## SHORT EXERCISE
In the passage below on theories about the origin of the Masonic legend, how did Hutchinson interpret the three degrees?

## TEXT SECTION
· · ·

Others again sought an interpretation of the parable in the death of Abel by his brother, with the crime, sentence, and punishment of the murderer; and it is certain that in one of the foreign ELU degrees the name of the principal delinquent is stated to be CAIN. Hutchinson, however, interpreted the three degrees by the three religious dispensations-the Patriarchal, the Levitical, and the Christian.

On the other hand, it was a favourite theory amongst a certain section of the Craft, that the allusion was intended to refer politically to the death of Charles I.; while others ascribed its origin to Cromwell, who, they say, "conducted his candidates at their initiation into a dark room, denominated the preparing room, where, by means of long prayers, he prepared them to believe that he held an intimate communion with the blessed spirits. Out of this dark room they were conducted into another, called the Lodge of Reception, or Holy Place, in which were represented upon the floor the ruins of

Solomon's Temple. They were then passed into the inner Lodge, or Sanctum Sanctorum, where the usual ceremonies were performed." Such, according to this testimony, was the origin of the Masonic Order.

Some entertained an idea that the degree and its legend were both fabricated by the Jesuit adherents of King James II., at the Lodge of St. Germains, where several novel ceremonies were undoubtedly introduced and new degrees invented, which were emblematical of the dethronement, captivity, and escape of that monarch. But, as I have before observed, by far the largest number of Brethren implicitly believe that the legend records a series of veracious events which actually occurred at the building of Solomon's Temple.

· · ·

## DATA EXTRACT

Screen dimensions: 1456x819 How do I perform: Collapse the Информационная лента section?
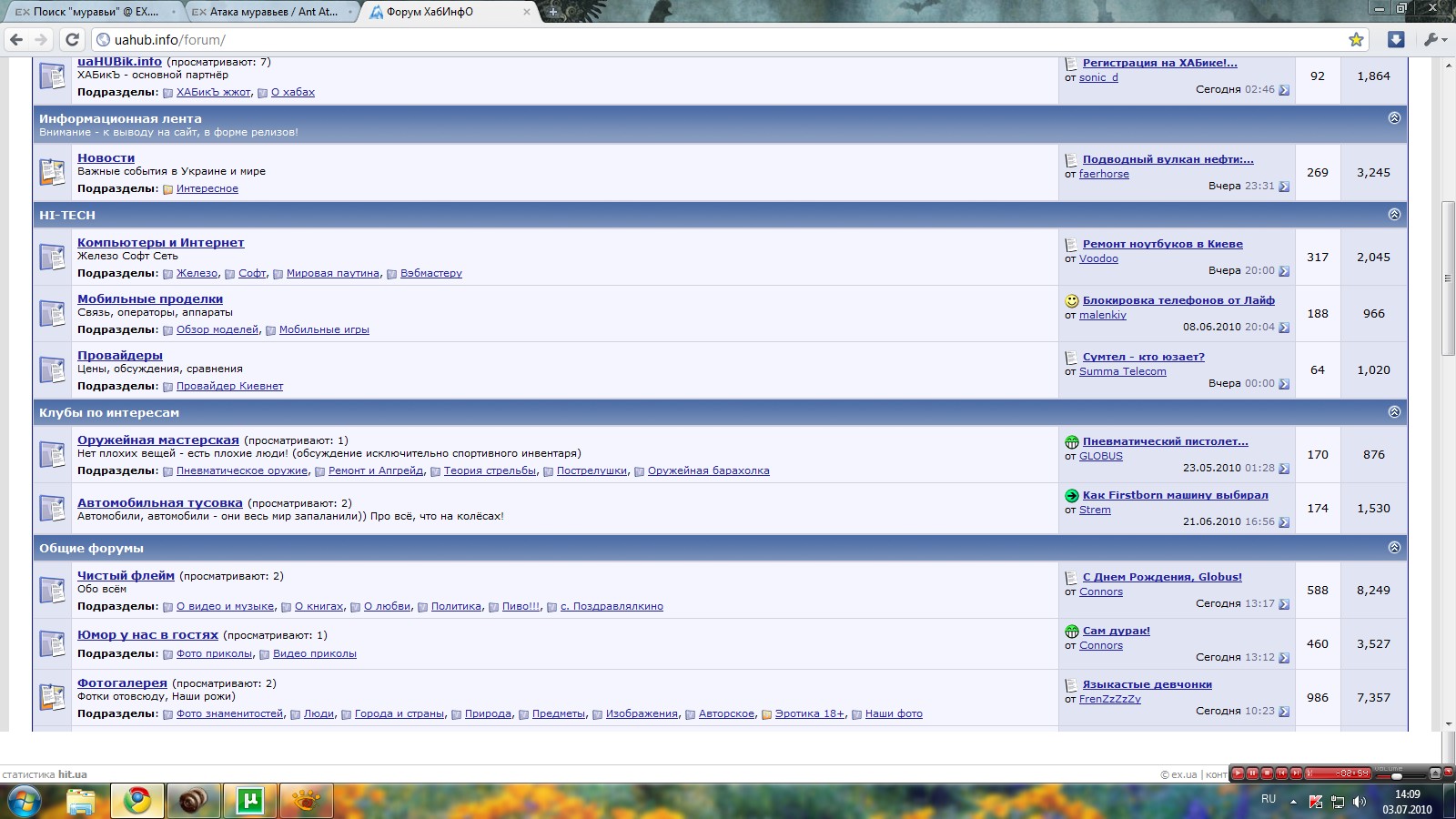click(1394, 118)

· · ·

## TASK ANSWER
He interpreted them by the three religious dispensations: the Patriarchal, the Levitical, and the Christian.